Time carries on. It inevitably changes things. Us. Time is history … moving. We can fight the motion, but we can never keep up with the result. But moving on without a struggle offends human nature. It’s so … defeatist.

“Sometimes I feel like I’m on the brink,

Because …

I remember how I used to think”

“Would you if I asked?” she queries me.

She wants to know what I’m thinking these days. Where I’m at. Really, where I’m going.

“If you texted me more often, you could find things out,” I say.

“I don’t like to ask”. She infers, “Would I tell her the truth?”

“Yes, I only want to see a peek

But if …

You skirt the questions … I’ll just be weak”

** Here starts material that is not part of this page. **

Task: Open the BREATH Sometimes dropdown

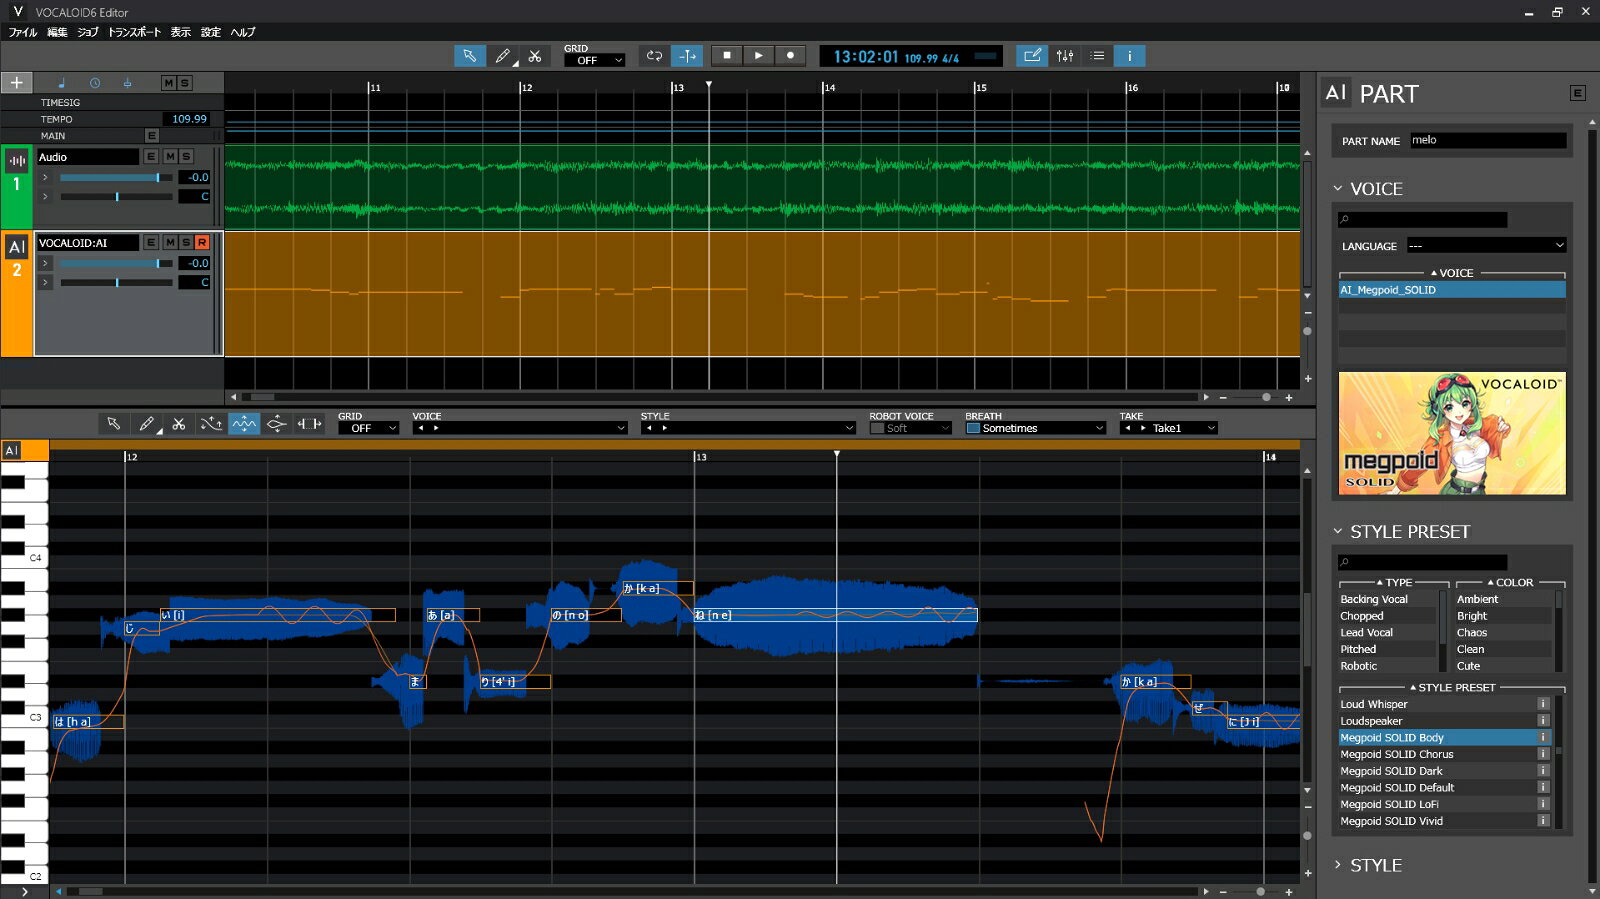Action: point(1035,428)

Where once there were no secrets there is now caution and timidity and the fear of seeming weak or needy. Instead of brilliant clarity in the relationship, there now are only shadows. Shadows which hide, grey shadings to mask feelings. An illusory mist to dampen and lubricate previously sharp emotions. A veil concealing the feared imperfections.

While dormant, the intensity is there yet. She fears it. I don’t know whether I should get closer. Or go away.

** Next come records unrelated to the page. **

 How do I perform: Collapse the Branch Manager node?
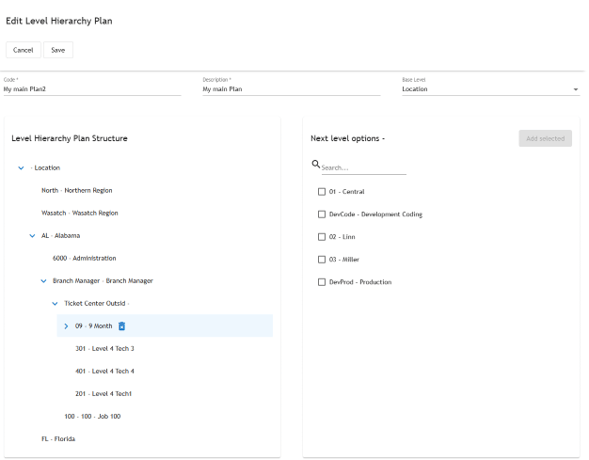click(44, 281)
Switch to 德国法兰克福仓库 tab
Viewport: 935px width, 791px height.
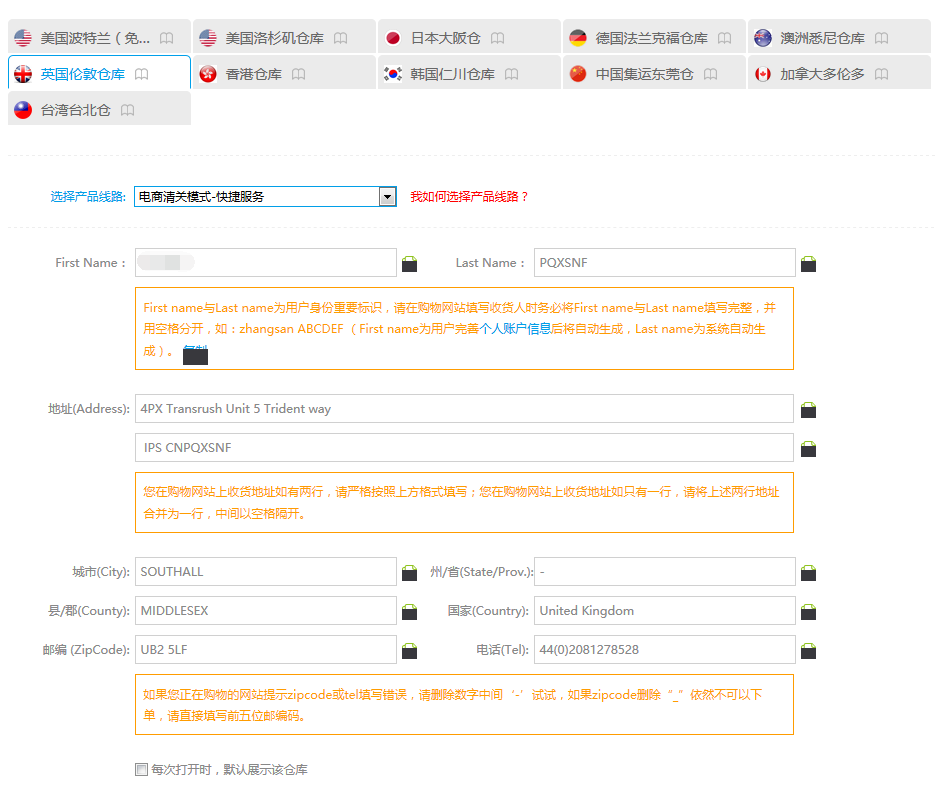(650, 38)
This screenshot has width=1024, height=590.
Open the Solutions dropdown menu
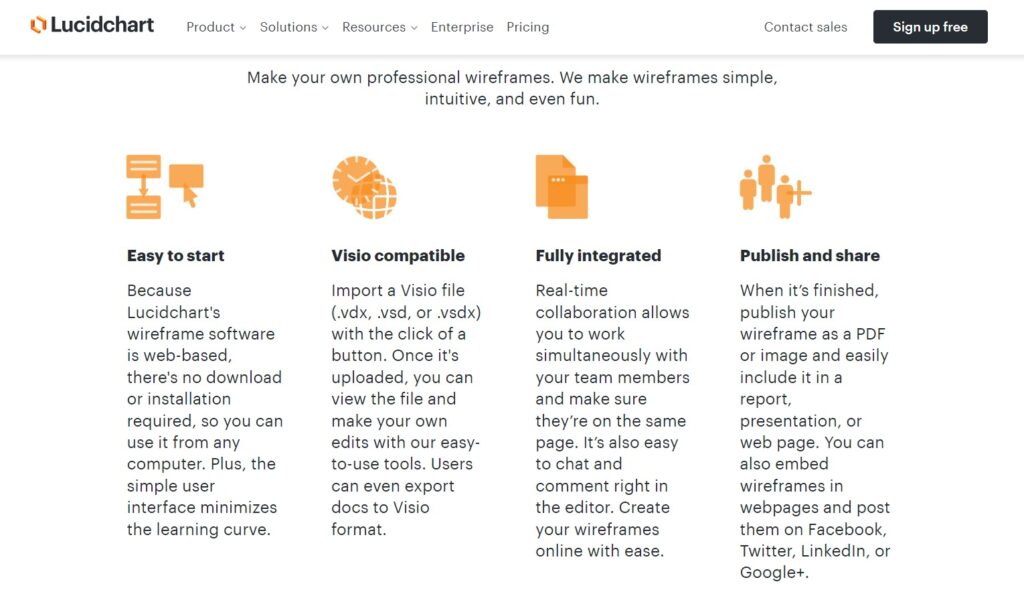(293, 27)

‘No, it won’t ever be like before

Not now …

The Dark craves always for even more”

 

 

 

Leaving Questions Unanswered

I don’t dream very often. At least not dreams I can remember. But the other night I did and it was very impactful.

I know what was the impetus. I was chatting with someone about thighs earlier in the evening. And you know I really love your thighs. But I’m jumping ahead here.

In the dream you got on all fours. Then turned to look back and gave me your smile to which I inevitably melt. But in the dream that’s not the way I want you. I want you closer. I need you closer. I crave you closer. I can’t live without you closer. I feel as if my existence depends on having you closer.

It’s the intimacy with you I lack. Intimacy is chemistry for me.

These days we have no communication. One by one you cut our channels. This is torture for me, as I am one who needs to communicate several times a day. Suddenly I am exiled to blankness. Nothingness.

Then mysteriously, you added one app with me. But with no warning, you cut that one, too. I am baffled. And hurt.

I kneel behind you. And pull you towards me. Your long, muscular thighs resting on my quads. Taut athletic muscle on taut athletic muscle. Your absolute perfect ass with its firm roundness rests above my crotch, my engorged erection climbing up the small of your back. I begin to feel you as I feel myself.

My hand reaches under and feels your slickness. My palm dampens your landing strip with your own moisture. Then three of my fingers slip inside you. I feel your sigh of pleasure and we begin to reconnect.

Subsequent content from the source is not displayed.